> [REQUEST]: Give every line from the one containing "Open the Name" down to the one containing "coord(1177,51)" as a JSON list of strings, one string per line, with blank lines omitted.

> [DATA FOR THE TASK]:
** start **
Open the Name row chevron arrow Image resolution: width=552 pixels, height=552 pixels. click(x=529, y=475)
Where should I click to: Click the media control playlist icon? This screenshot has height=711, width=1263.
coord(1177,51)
** end **
** start **
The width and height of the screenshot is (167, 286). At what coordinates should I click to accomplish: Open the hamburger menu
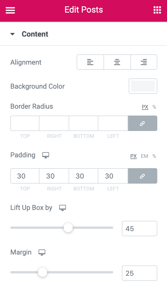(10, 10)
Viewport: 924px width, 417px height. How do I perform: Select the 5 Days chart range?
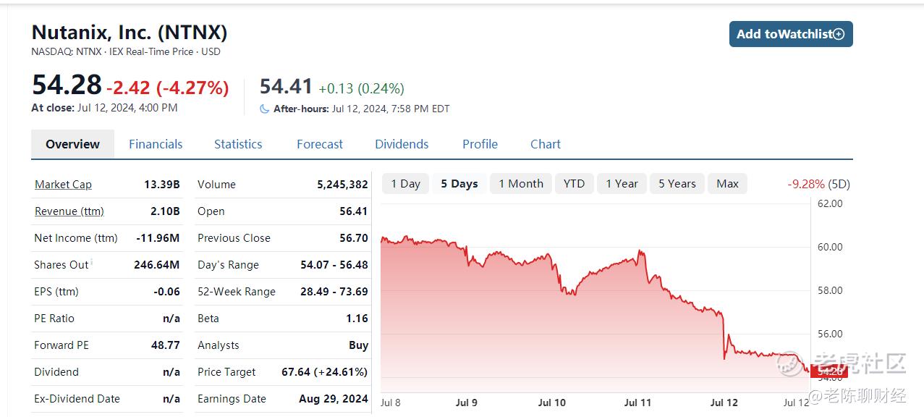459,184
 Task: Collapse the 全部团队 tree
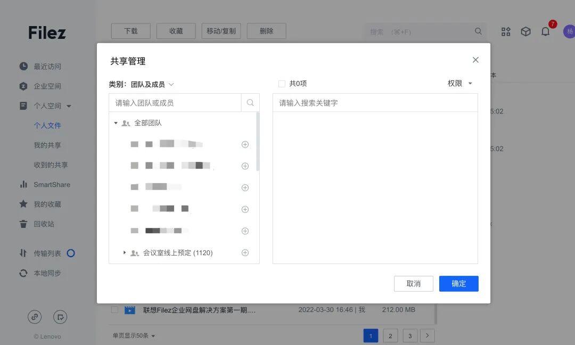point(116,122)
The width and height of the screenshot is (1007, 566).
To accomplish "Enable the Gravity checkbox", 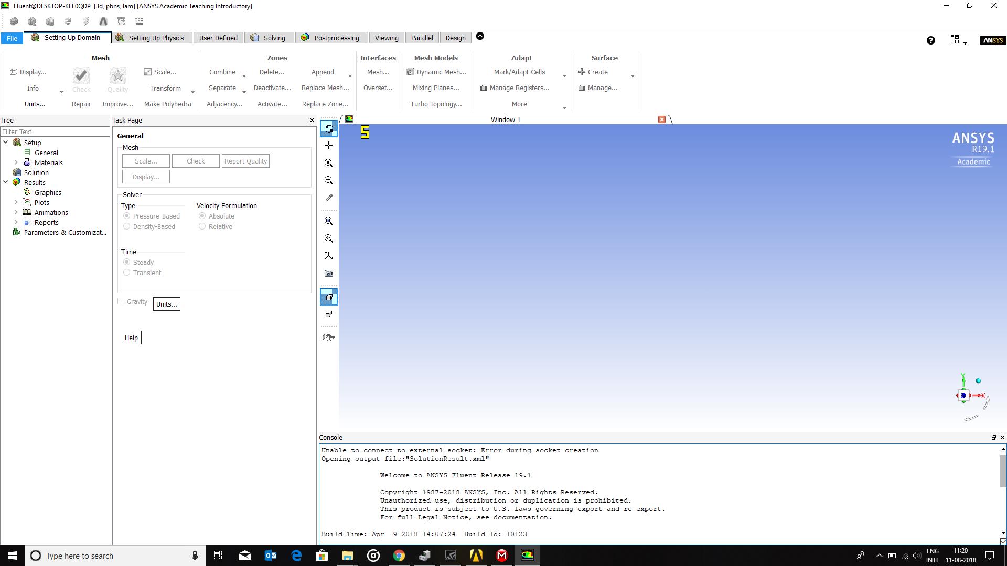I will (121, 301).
** end **
** start **
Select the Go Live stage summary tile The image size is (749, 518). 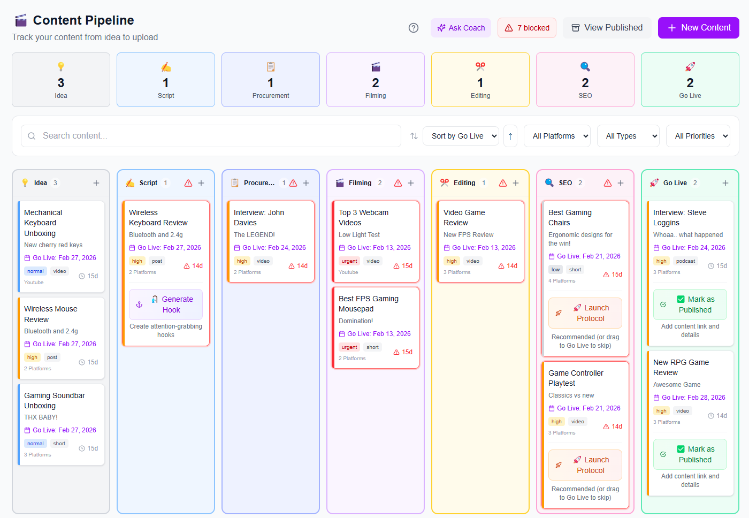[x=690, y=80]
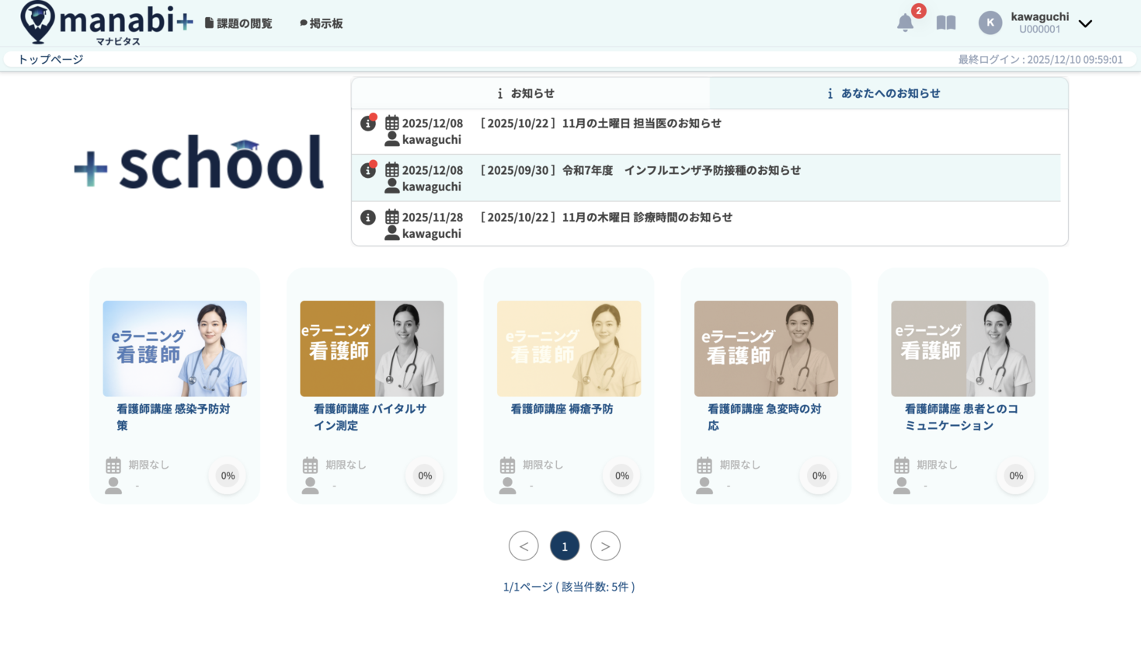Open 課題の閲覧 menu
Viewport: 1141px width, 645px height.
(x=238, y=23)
** end **
> [EXPECTED ANSWER]:
[
  "Open the Name row chevron arrow Image resolution: width=552 pixels, height=552 pixels. click(x=529, y=475)",
  "Where should I click to: Click the media control playlist icon? This screenshot has height=711, width=1263.",
  "coord(1177,51)"
]